Because we are not sure to have right to distribute Dodecad's Calculator input files (they are property of Dienekes Pontikos), we de not include them in our Tools, but we give you links to pages where you can download them from dodecad.blogspot.com.

K7b and K12b calculators
http://dodecad.blogspot.rs/2012/01/k12b-and-k7b-calculators.html
There you can, in section "Downloads", find links to get input files for both calculators.

globe13 calculator
http://dodecad.blogspot.rs/2012/10/globe13-calculator.html

world9 calculator
http://dodecad.blogspot.rs/2011/12/world9-calculator.html

globe10 calculator
http://dodecad.blogspot.rs/2012/10/globe10-calculator.html

weac2 calculator
http://dodecad.blogspot.rs/2012/06/weac2-calculator.html

K12a calculator
http://dienekes.blogspot.rs/2011/12/first-analysis-of-metspalu-et-al-2011.html

K10a calculator
http://dodecad.blogspot.rs/2012/06/k10a-calculator.html

africa9 calculator
http://dodecad.blogspot.rs/2011/09/africa9-calculator.html

dv3 calculator
http://dodecad.blogspot.rs/2011/09/do-it-yourself-dodecad-v-21.html

euro7 calculator
http://dodecad.blogspot.rs/2011/09/euro7-calculator.html

eurasia7 calculator
http://dodecad.blogspot.rs/2011/10/eurasia7-calculator.html

I believe previous list is not complete and there are some other useful Calculators which could be found on Dodecad Ancestry Project.

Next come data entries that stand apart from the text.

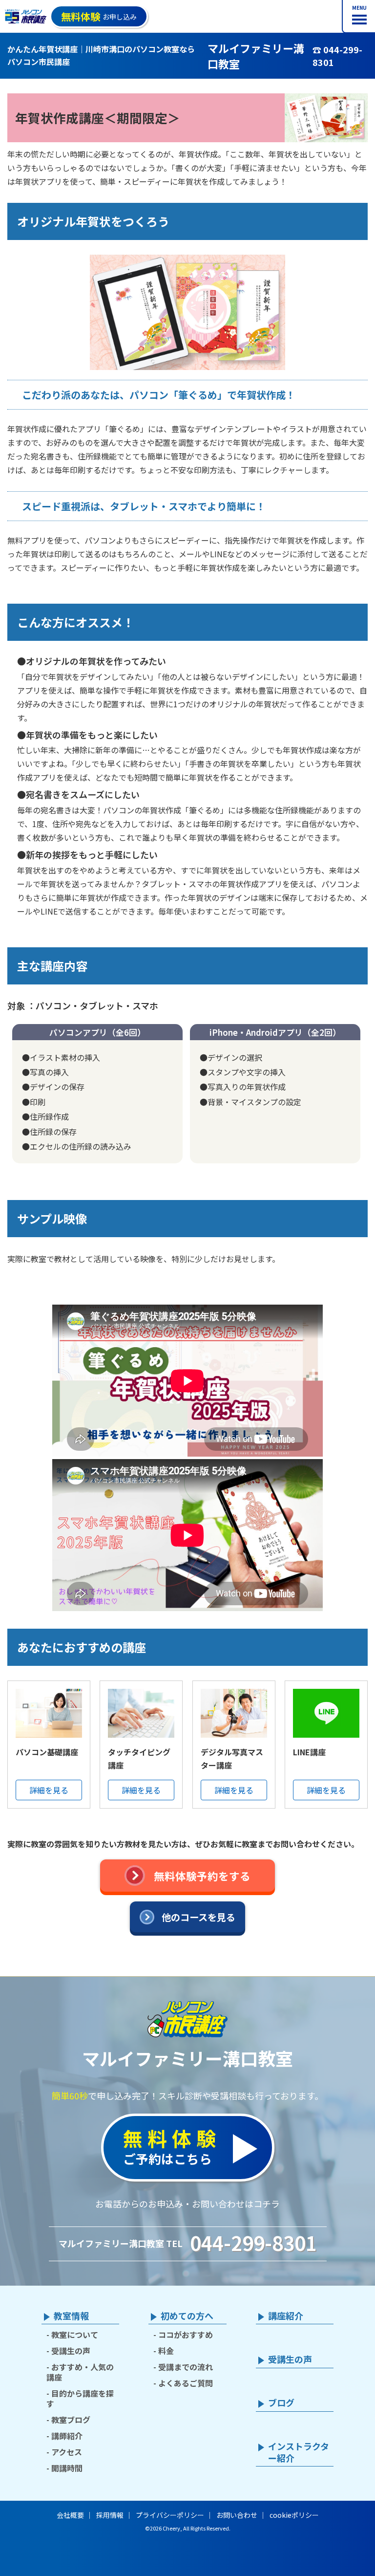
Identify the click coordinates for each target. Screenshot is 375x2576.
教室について (74, 2334)
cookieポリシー (294, 2515)
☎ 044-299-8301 (337, 55)
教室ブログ (70, 2419)
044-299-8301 (253, 2242)
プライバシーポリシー (170, 2515)
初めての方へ (187, 2316)
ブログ (281, 2403)
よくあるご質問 (185, 2383)
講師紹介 (67, 2436)
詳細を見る (48, 1790)
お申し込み (99, 16)
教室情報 (71, 2316)
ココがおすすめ (185, 2334)
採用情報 (110, 2515)
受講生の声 (70, 2351)
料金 (166, 2351)
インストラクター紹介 (298, 2452)
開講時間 (67, 2468)
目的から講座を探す (80, 2398)
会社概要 (70, 2515)
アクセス (66, 2452)
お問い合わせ (236, 2515)
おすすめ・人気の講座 (80, 2372)
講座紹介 (285, 2316)
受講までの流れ (185, 2367)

Calculation can also be restricted to any chromosome (by entering number of it), or part of it (by entering starting and ending base pair). While program calculates you could see displayed current results, and currently reached limit of calculation (termination condition, or Epsilon).

Here you can see dialog for entering input data for admixture calculation.

Dialog for entering input data for admixture calculation

Here you can see dialog for displaying results of admixture calculation. In both dialogs is used K7b Calculator and ancient genome of Loschbour from Luxembourg.

Dialog for displaying results of admixture calculation

We must warn users to keep all four Calculator input files (for example, 'k12b.alleles', 'k12b.par', 'k12b.txt' and 'k12b.12.F') in the same directory. Otherwise, it will not work.